**Yang Harus Dikerjakan**:
a – Tuliskan kembali tanpa perubahan seluruh bagian teks tentang Kant, mulai dari "Perlu dicatat bahwa" hingga "al-aql al-kha lish.".
b – Tentukan apakah setiap pernyataan berikut sesuai dengan teks tentang Kant, lalu jawab ya atau tidak disertai kutipan persis dari teks yang menjadi penentunya: (i) Trancendental aesthethic membicarakan ruang dan waktu. (ii) Antinomy of pure reason berjumlah tiga. (iii) Rasio praktis memberi perintah kepada kehendak kita.

**Teks Dokumen**:
Perlu dicatat bahwa bagian terpenting dari buku Kant,  Critique on pure Reason  adalah filsafat Kant tentang Trancendental Aeshethic yang merupakan Trancendental Philosophy, di sini artinya apriori. Trancendental aesthethic ini membicarakan ruang dan waktu. Bagian kedua dari trancendental aesthethic ini adalah bagian trancendental analytic (tahli liy) dan trancendental dialectic (jadaliy). Yang terpenting dapat membuktikan keterbatasan kemampuan rasio manusia ialah trancendental logic bagian kedua, yaitu trancendental dialectic yang dinamakan antinomy of pure reason yang berjumlah empat dan terdiri dari masing-masing tesis dan antitesis yang dalam bahasa arab di pakai istilah tana qudat al-aql al-kha lish.

v  Kritik atas rasio praktis
Rasio dapat menjalankan ilmu pengetahuan, sehingga rasio disebut rasio teoritis atau menurut istilah Kant sendiri rasio murni. Akan tetapi, di samping rasio murni terdapat apa yang disebut rasio praktis, yaitu rasio yang mengatakan apa yang harus kita lakukan; atau dengan kata lain, rasio yang memberi perintah kepada kehendak kita. Kant memperlihatkan bahwa rasio praktis memberikan perintah yang mutlak yamg disebutnya sebagai imperatif kategori. Misalnya, bila kita meminjam barang kepunyaan orang lain, maka kita harus mengembalikan kepada pemiliknya. Atau bisa juga berupa pernyataan negatif berupa larangan, seperti jangan membunuh orang yang tak bersalah. Kant kemudian bertanya, “Bagaimana ‘keharusan’ itu mungkin? Apakah yang memungkinkan keharusan itu?” prinsip pokok untuk menjawab pertanyaan ini ialah, kalau kita harus, maka kita bisa juga. Seluruh tingkah laku manusia menjadi mustahil, jika kita wajib membuat apa yang tidak bisa dilakukan. Kant beranggapan bahwa ada tiga hal yang harus disadari sebaik-baiknya bahwa ketiga hal itu dibuktikan, hanya dituntut. Itulah sebabnya Kant menyebutnya ketiga postulat dari rasio praktis. Ketiga postulat dimaksud itu ialah:
1.      Kebebasan kehendak,
2.     Immoralitas jiwa,
3.     Adanya Allah.

**Kumpulan Data**:
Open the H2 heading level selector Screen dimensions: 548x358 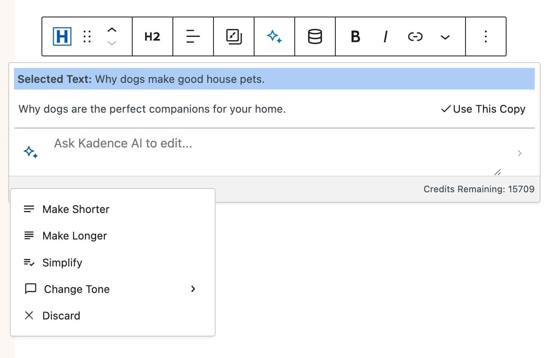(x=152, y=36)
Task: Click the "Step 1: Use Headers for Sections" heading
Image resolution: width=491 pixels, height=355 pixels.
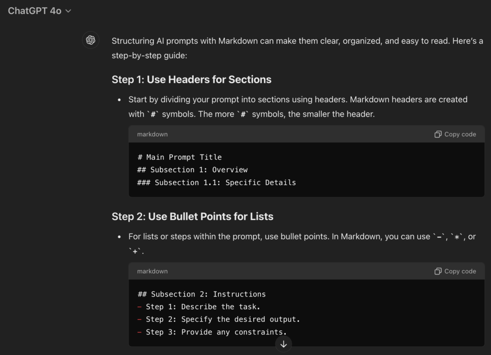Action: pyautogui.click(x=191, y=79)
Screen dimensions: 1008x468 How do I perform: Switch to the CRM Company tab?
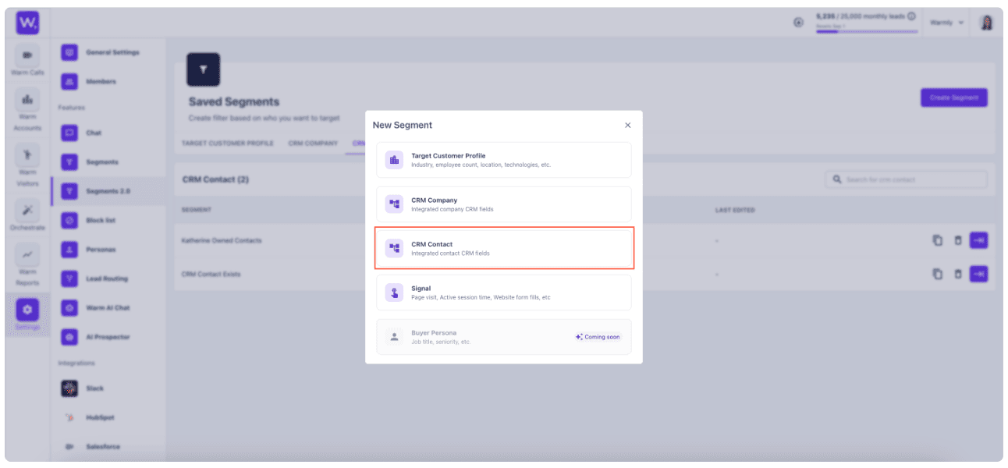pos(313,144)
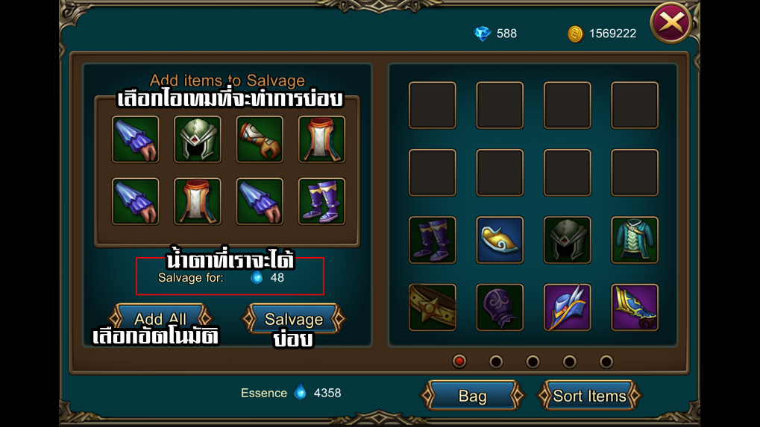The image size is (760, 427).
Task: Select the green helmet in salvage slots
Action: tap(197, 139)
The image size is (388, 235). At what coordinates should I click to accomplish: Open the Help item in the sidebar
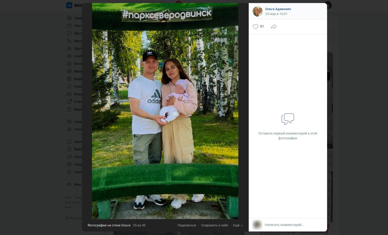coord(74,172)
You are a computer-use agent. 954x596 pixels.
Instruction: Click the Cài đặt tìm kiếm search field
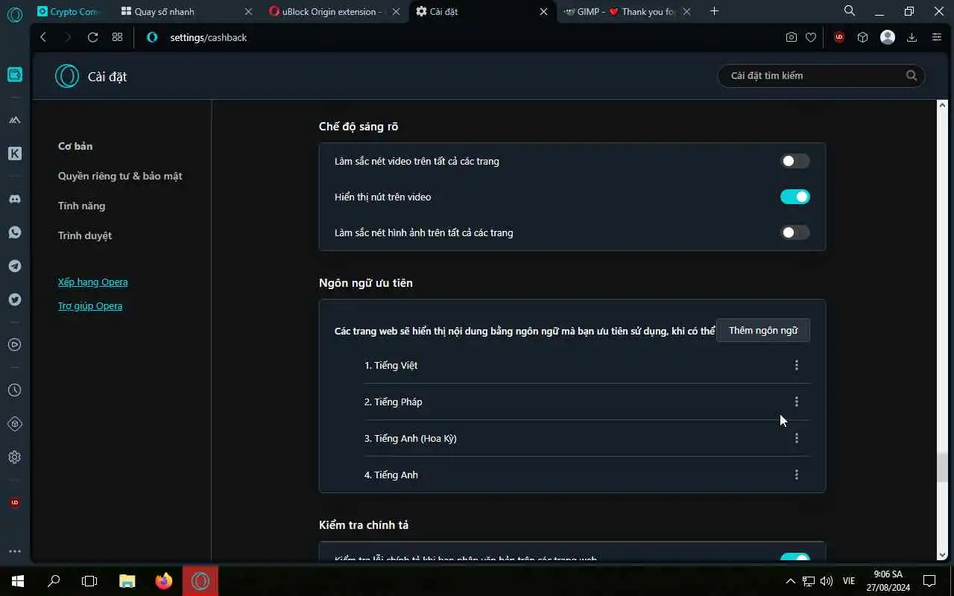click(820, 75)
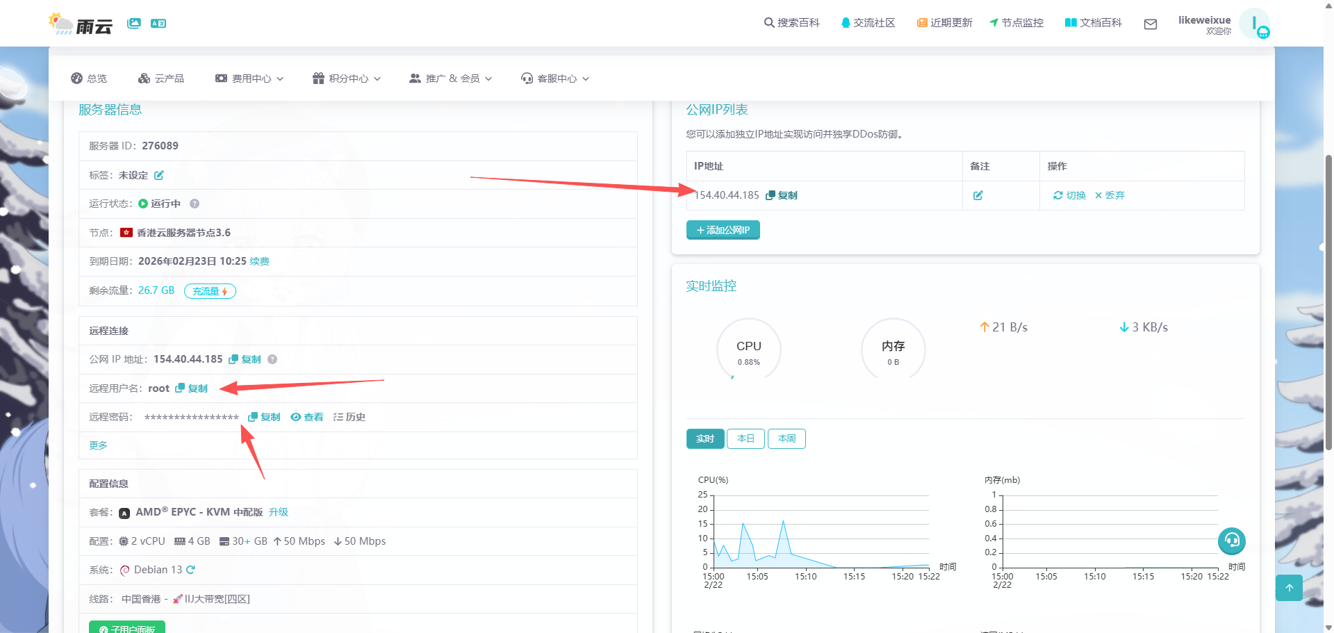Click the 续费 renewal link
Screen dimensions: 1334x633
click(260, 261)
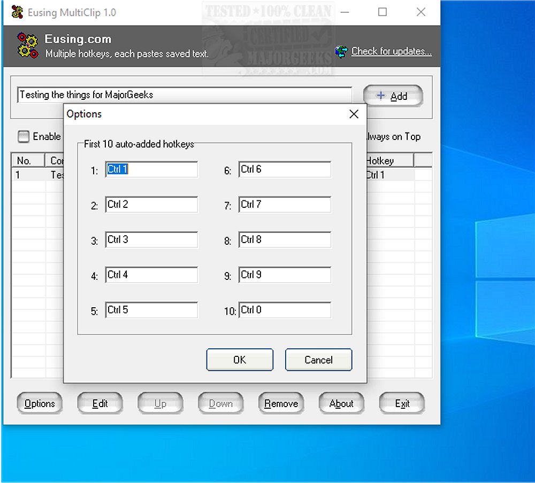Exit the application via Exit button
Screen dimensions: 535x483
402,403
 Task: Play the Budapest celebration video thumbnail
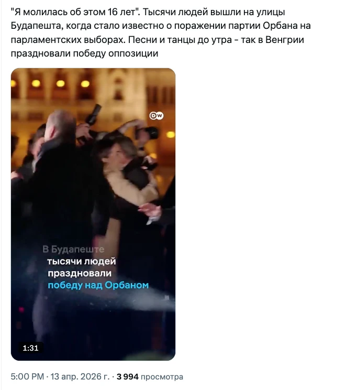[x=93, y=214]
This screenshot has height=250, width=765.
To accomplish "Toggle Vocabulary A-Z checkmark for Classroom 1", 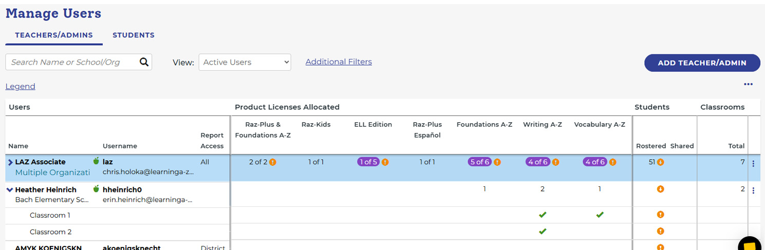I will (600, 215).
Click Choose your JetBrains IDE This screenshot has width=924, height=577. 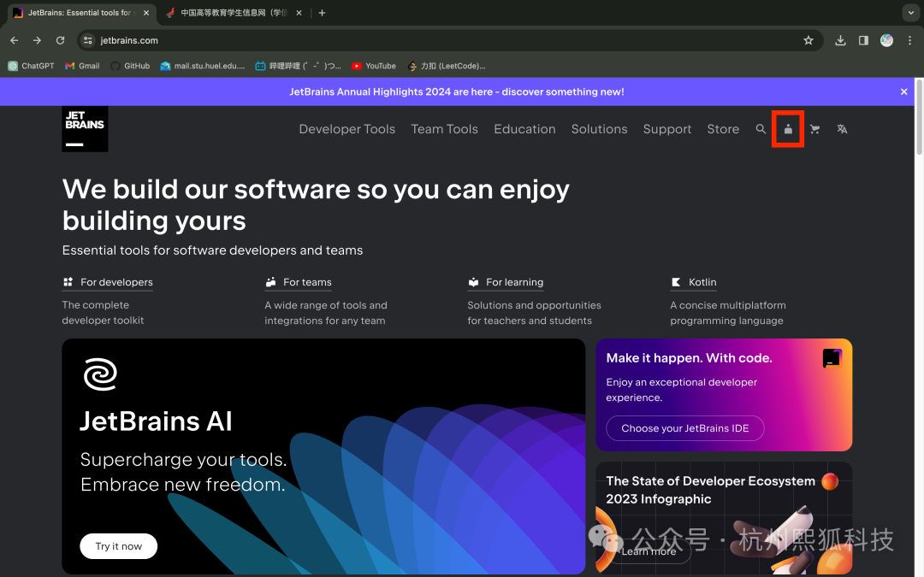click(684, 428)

**Hasil Tiap Tugas**:
a –
Perlu dicatat bahwa bagian terpenting dari buku Kant,  Critique on pure Reason  adalah filsafat Kant tentang Trancendental Aeshethic yang merupakan Trancendental Philosophy, di sini artinya apriori. Trancendental aesthethic ini membicarakan ruang dan waktu. Bagian kedua dari trancendental aesthethic ini adalah bagian trancendental analytic (tahli liy) dan trancendental dialectic (jadaliy). Yang terpenting dapat membuktikan keterbatasan kemampuan rasio manusia ialah trancendental logic bagian kedua, yaitu trancendental dialectic yang dinamakan antinomy of pure reason yang berjumlah empat dan terdiri dari masing-masing tesis dan antitesis yang dalam bahasa arab di pakai istilah tana qudat al-aql al-kha lish.

b –
(i) Ya: "Trancendental aesthethic ini membicarakan ruang dan waktu."
(ii) Tidak: "yang berjumlah empat"
(iii) Ya: "rasio yang memberi perintah kepada kehendak kita"